By 1917, Tally and other major exhibitors across the country chafed at the idea of paying studios for a program of pictures in order to get the few blockbusters starring mega stars like Mary Pickford and Douglas Fairbanks. On April 20, 1917, he joined with J. D. Williams and others to form the First National Exhibitors’ Circuit, buying films outright from major producers to distribute on their own, cutting out the middlemen. The group met in New York on May 12, 1917, electing S. L. “Roxy” Rothafel president and Tally as vice president. First National’s Los Angeles office was housed in Tally’s theatre.
Tally took an active role, negotiating on his own with Sydney and Charlie Chaplin for exclusive right to Chaplin films, finally signing Chaplin to a $1-million contract for eight pictures plus a $75,000 bonus after cigars and coffee at the Los Angeles Athletic Club, per the August 1, 1917 New York Clipper. Members would pay a pro-rata share of Chaplin’s contract. The paper reported that Tally had never shown a Chaplin film in his theatres and failed to find him funny, but realized his enormous popularity with audiences. Tally pursued talks with Mary Pickford as well, arranging an exclusive deal with her in September 1918 in which she would make four films for $250,000 each. At the same time, Tally purchased the Kinema Theatre on Grand Avenue in September 1919 for an additional outlet.
First National was none too thrilled when Chaplin, Pickford, Douglas Fairbanks, and D. W. Griffith formed United Artists in 1919, requiring Pickford and Chaplin to fulfill their contracts with the company. Pickford completed her films but Chaplin failed to deliver the vast majority of his product.
By 1920, Tally yearned to return to his first love, exhibition. He resigned from First National and sold off his interests in the company. He also joined with Sol Lesser and the Gore Brothers in exhibition in a company called Fox West Coast. He turned the Broadway over to them for several months, before taking it back in 1922 and turning it into a second-run house.
Tally continued in the exhibition business until he sold the Broadway Theatre to the May Co. in 1929, which demolished it in May to construct a 10-story addition. The smart businessman began looking for new challenges, helping finance the creation of a Three Dimensional film camera by a Mr. De La Garde in 1931. He took over the Criterion Theatre and operated its house for several years after Fox West Coast went through reorganization. By the mid-1930s, Tally was suing multiple people for bankruptcy, and financing deals gone bad, though he needed no money.

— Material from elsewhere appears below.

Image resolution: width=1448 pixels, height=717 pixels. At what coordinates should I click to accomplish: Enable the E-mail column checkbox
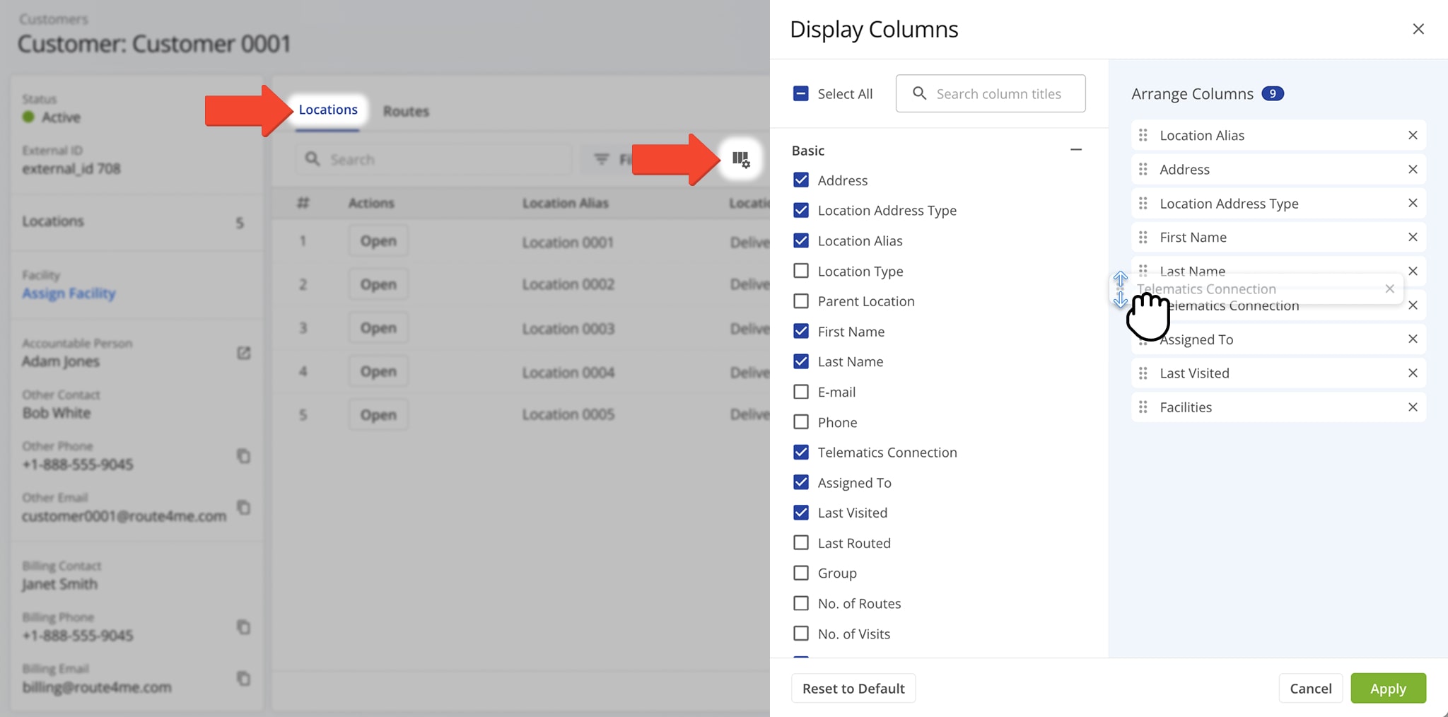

On Thanksgiving Day in 1945, Tally passed away at his Beverly Hills home at 703 N. Palm Drive, gaining mention in the papers as the founder of Los Angeles first exclusive film theatre. As early as the late 1910s, film trades played up Tally’s background in exhibition, recognizing the wrong dates he entered the business and founded the first film theatre, errors passed on by newer researchers who failed to check facts.
Thomas Tally stands as one of the pioneers of film exhibition in the United States, establishing ever improved theatres and presentations to lure customers and provide outstanding entertainment. He organized practices trying to establish some separation between producers, distributors, and exhibitors, giving major stars opportunities to establish their own production companies and to control their own destinies. Virtually forgotten today, Tally helped lead the way to make film screenings a magical night out, where the “show” starts on the sidewalk.